Care providers find themselves wrestling with how to effectively communicate and demonstrate for their customers the care they are providing. Paper forms are an outdated and inefficient mode of communication. Additionally, all communication must comply with HIPAA regulations.

tend.ly is a cloud-based software platform (web, iOS, Android) that allows individuals to stay connected to their loved ones and helps caregivers communicate with customers. It also provides a solution for caregivers to access the data they have about each person in their care.

The platform has solutions for both “Early Childhood Education” and “Senior Care,” with a set of features specifically designed to enhance communication and engagement between the caregiver and the loved one.

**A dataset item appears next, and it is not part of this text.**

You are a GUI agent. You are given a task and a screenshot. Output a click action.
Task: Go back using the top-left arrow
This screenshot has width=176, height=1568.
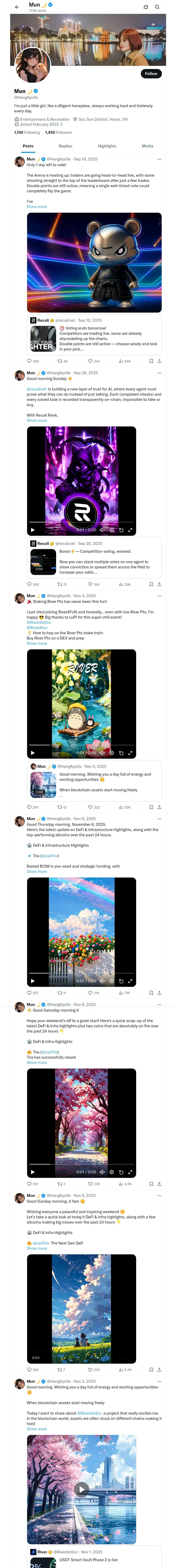click(17, 7)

With just a few taps, the caregiver can snap photos and videos, record meals, post announcements about curriculums, and more. The platform can also capture data from a variety of systems already in use, including activity trackers and other wearables. Then this data can be seamlessly communicated to the customer so they can be aware of the level of care their loved one is receiving. This communication method allows caregivers to focus less on monotonous paperwork and more on providing excellent care.

Caregivers also have access to a dashboard containing all their data which allows them to analyze, improve, and even optimize the way they are providing care.

Navigating A Notorious Industry

As mentioned, the care market is not easy to navigate due to regulations, individuals concerned about loved ones, and archaic technology. Nevertheless, numerous companies are trying to stake out space in the industry.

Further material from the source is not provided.